*** Extracted records Section Begins ***
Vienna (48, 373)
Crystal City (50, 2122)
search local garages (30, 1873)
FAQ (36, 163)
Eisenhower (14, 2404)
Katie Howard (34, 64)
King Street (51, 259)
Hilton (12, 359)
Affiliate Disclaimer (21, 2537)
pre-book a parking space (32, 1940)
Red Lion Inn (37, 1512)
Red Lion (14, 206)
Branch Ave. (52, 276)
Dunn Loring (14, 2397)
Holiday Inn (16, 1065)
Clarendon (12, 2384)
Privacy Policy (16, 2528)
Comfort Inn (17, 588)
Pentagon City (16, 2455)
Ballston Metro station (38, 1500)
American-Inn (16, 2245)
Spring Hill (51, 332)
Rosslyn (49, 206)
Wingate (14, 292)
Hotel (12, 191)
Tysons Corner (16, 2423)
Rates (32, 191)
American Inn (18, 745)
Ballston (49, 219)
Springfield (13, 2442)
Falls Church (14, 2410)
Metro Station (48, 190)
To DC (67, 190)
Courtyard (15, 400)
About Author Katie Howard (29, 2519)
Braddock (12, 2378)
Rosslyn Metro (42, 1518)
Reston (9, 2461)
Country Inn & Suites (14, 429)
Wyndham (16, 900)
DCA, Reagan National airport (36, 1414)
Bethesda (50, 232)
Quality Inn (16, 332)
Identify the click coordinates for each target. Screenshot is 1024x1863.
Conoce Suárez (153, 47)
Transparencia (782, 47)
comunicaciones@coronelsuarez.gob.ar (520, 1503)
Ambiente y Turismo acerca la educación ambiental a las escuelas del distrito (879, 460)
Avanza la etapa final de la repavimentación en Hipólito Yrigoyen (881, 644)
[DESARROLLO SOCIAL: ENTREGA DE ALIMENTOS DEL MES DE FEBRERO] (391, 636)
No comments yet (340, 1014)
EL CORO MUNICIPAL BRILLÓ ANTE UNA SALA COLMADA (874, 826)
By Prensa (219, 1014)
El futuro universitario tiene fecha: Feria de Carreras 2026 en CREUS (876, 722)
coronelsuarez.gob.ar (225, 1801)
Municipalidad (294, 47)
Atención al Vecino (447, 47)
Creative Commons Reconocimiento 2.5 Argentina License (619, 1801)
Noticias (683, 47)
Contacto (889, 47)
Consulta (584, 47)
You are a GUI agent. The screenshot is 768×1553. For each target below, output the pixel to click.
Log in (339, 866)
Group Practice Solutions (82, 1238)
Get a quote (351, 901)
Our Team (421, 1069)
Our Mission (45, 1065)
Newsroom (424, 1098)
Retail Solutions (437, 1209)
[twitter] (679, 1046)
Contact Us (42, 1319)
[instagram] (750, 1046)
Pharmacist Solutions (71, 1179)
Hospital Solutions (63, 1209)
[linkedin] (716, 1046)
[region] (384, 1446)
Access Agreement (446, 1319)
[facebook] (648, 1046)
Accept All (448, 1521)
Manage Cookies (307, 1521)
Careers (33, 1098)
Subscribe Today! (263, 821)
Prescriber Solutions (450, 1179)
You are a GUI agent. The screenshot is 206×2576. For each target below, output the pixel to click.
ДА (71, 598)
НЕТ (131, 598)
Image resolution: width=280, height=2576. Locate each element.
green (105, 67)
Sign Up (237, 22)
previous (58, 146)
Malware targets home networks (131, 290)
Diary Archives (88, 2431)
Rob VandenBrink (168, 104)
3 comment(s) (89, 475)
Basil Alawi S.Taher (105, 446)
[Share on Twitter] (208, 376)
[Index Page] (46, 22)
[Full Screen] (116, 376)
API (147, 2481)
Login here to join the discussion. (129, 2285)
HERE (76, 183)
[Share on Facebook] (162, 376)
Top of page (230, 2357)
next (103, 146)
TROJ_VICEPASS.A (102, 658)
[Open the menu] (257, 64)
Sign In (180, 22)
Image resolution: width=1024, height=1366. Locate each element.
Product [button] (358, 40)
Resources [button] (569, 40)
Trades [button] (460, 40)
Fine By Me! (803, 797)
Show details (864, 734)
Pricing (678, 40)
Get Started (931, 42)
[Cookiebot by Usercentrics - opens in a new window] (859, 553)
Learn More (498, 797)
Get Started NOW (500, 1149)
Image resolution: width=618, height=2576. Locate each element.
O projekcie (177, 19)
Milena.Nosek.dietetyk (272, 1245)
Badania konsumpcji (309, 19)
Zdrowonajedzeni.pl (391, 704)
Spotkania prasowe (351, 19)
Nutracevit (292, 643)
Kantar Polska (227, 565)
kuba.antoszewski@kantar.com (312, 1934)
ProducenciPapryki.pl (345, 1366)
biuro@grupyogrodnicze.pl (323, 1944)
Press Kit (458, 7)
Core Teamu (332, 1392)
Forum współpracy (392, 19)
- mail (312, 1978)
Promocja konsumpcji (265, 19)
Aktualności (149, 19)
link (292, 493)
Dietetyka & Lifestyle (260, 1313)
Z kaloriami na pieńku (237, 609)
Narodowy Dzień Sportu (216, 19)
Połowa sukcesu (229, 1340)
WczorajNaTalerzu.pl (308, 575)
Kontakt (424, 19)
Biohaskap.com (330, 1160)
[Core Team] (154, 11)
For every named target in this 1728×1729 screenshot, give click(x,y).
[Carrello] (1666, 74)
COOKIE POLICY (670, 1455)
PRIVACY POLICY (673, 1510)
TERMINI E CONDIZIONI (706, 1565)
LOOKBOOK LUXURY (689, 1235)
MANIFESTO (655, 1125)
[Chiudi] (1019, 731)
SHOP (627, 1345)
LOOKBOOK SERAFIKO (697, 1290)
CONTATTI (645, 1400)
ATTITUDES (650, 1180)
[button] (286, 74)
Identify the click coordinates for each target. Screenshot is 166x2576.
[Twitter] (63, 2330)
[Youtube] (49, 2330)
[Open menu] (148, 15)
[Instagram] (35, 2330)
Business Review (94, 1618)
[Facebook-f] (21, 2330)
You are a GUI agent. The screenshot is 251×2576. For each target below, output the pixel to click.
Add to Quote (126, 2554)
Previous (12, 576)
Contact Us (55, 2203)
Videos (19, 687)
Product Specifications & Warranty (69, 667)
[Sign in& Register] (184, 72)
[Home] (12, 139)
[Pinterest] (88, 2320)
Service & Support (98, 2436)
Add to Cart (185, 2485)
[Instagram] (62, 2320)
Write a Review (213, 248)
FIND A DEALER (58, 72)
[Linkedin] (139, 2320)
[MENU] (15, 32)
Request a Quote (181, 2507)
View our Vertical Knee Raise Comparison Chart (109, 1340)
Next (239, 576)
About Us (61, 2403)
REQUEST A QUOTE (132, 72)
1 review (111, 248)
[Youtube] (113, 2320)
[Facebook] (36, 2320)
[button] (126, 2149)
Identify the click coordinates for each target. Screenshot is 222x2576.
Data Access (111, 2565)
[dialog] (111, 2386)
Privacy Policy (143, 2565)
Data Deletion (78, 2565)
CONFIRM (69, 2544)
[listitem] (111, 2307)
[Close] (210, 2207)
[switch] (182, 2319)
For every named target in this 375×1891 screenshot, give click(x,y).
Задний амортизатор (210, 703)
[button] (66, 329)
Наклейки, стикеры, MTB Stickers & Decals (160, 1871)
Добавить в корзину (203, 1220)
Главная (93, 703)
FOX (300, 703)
*** Extracted records Section Ends ***
| Activity |
Could you restate, word for word, the lines above from the one with "To DC (67, 190)" to the one with "You are a GUI agent. The screenshot is 206×2576.", both included?

| Response to this task |
To DC (67, 190)
Courtyard (15, 400)
About Author Katie Howard (29, 2519)
Braddock (12, 2378)
Rosslyn Metro (42, 1518)
Reston (9, 2461)
Country Inn & Suites (14, 429)
Wyndham (16, 900)
DCA, Reagan National airport (36, 1414)
Bethesda (50, 232)
Quality Inn (16, 332)
Identify the click coordinates for each target. Screenshot is 1024x1863.
Conoce Suárez (153, 47)
Transparencia (782, 47)
comunicaciones@coronelsuarez.gob.ar (520, 1503)
Ambiente y Turismo acerca la educación ambiental a las escuelas del distrito (879, 460)
Avanza la etapa final de la repavimentación en Hipólito Yrigoyen (881, 644)
[DESARROLLO SOCIAL: ENTREGA DE ALIMENTOS DEL MES DE FEBRERO] (391, 636)
No comments yet (340, 1014)
EL CORO MUNICIPAL BRILLÓ ANTE UNA SALA COLMADA (874, 826)
By Prensa (219, 1014)
El futuro universitario tiene fecha: Feria de Carreras 2026 en CREUS (876, 722)
coronelsuarez.gob.ar (225, 1801)
Municipalidad (294, 47)
Atención al Vecino (447, 47)
Creative Commons Reconocimiento 2.5 Argentina License (619, 1801)
Noticias (683, 47)
Contacto (889, 47)
Consulta (584, 47)
You are a GUI agent. The screenshot is 768×1553. For each target below, output the pixel to click.
Log in (339, 866)
Group Practice Solutions (82, 1238)
Get a quote (351, 901)
Our Team (421, 1069)
Our Mission (45, 1065)
Newsroom (424, 1098)
Retail Solutions (437, 1209)
[twitter] (679, 1046)
Contact Us (42, 1319)
[instagram] (750, 1046)
Pharmacist Solutions (71, 1179)
Hospital Solutions (63, 1209)
[linkedin] (716, 1046)
[region] (384, 1446)
Access Agreement (446, 1319)
[facebook] (648, 1046)
Accept All (448, 1521)
Manage Cookies (307, 1521)
Careers (33, 1098)
Subscribe Today! (263, 821)
Prescriber Solutions (450, 1179)
You are a GUI agent. The screenshot is 206×2576. For each target below, output the pixel to click.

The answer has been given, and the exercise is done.